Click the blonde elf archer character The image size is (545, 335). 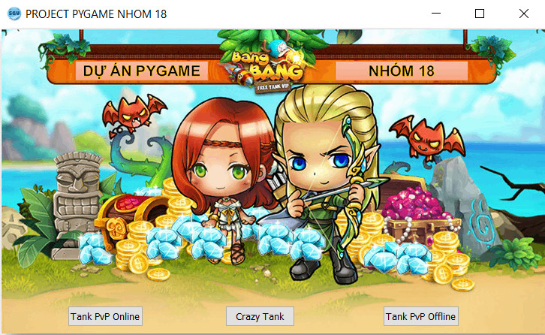pyautogui.click(x=327, y=181)
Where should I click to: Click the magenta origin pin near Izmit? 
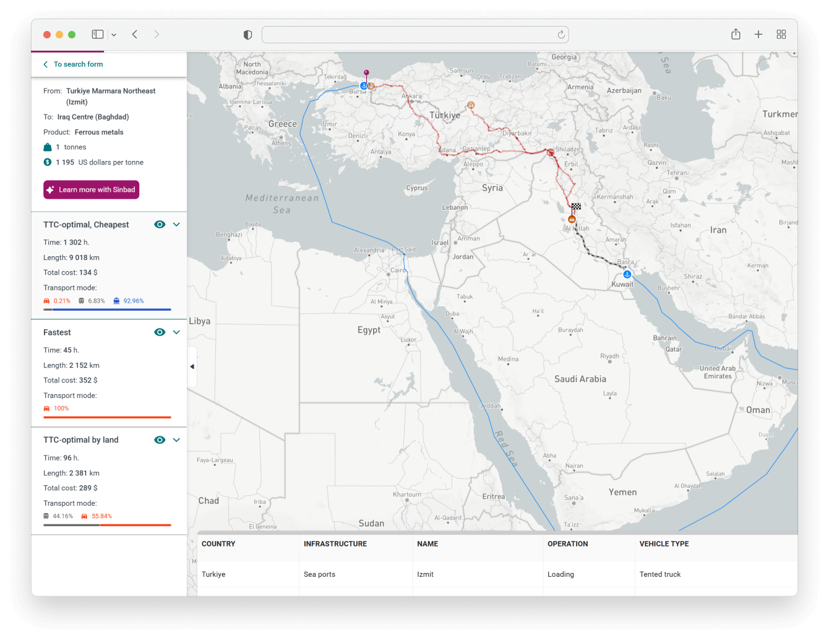coord(366,73)
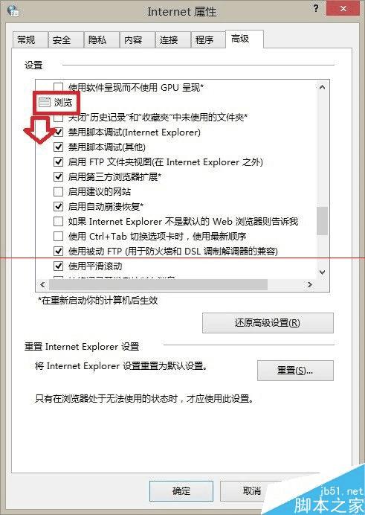This screenshot has height=515, width=365.
Task: Click the settings list scroll down arrow
Action: [x=322, y=272]

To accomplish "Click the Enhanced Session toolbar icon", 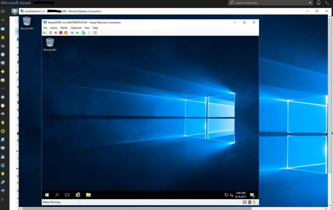I will [x=95, y=33].
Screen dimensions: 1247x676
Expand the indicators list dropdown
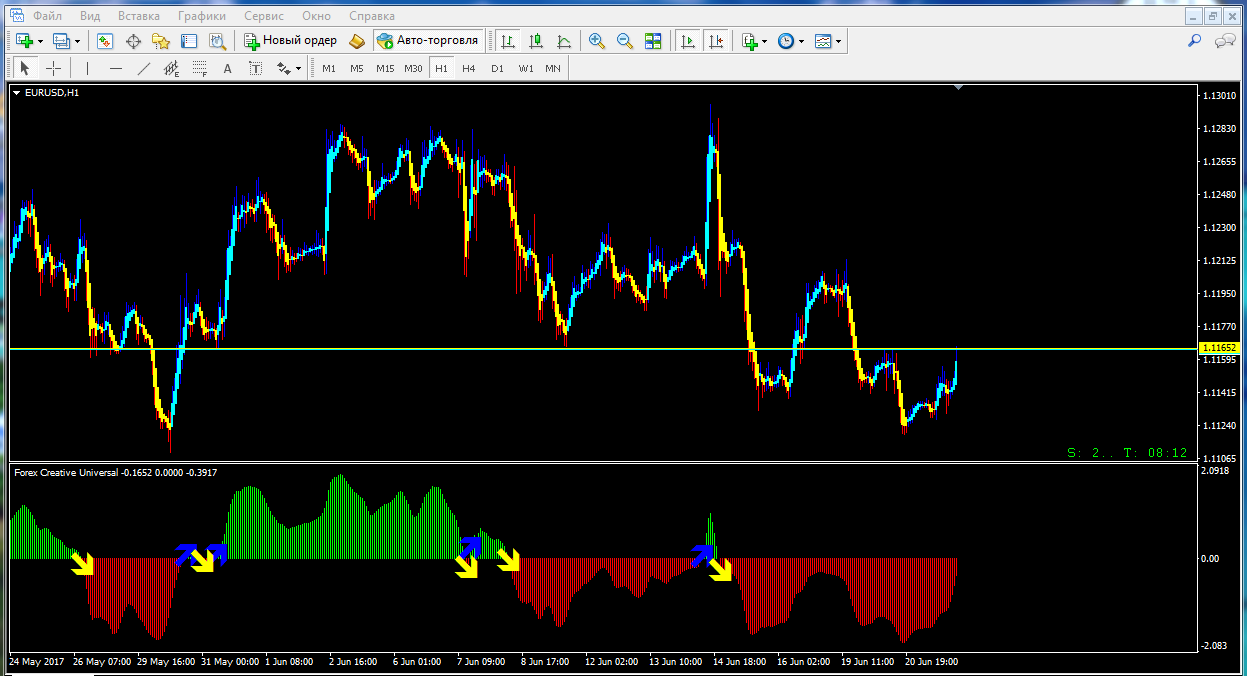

-- -- --

**PROMPT:** Take the lines from the one holding "Screen dimensions: 1247x676" through the final line of the listing above and copy them exactly, both ends included, with no pictures.

**TASK RESULT:**
Screen dimensions: 1247x676
Expand the indicators list dropdown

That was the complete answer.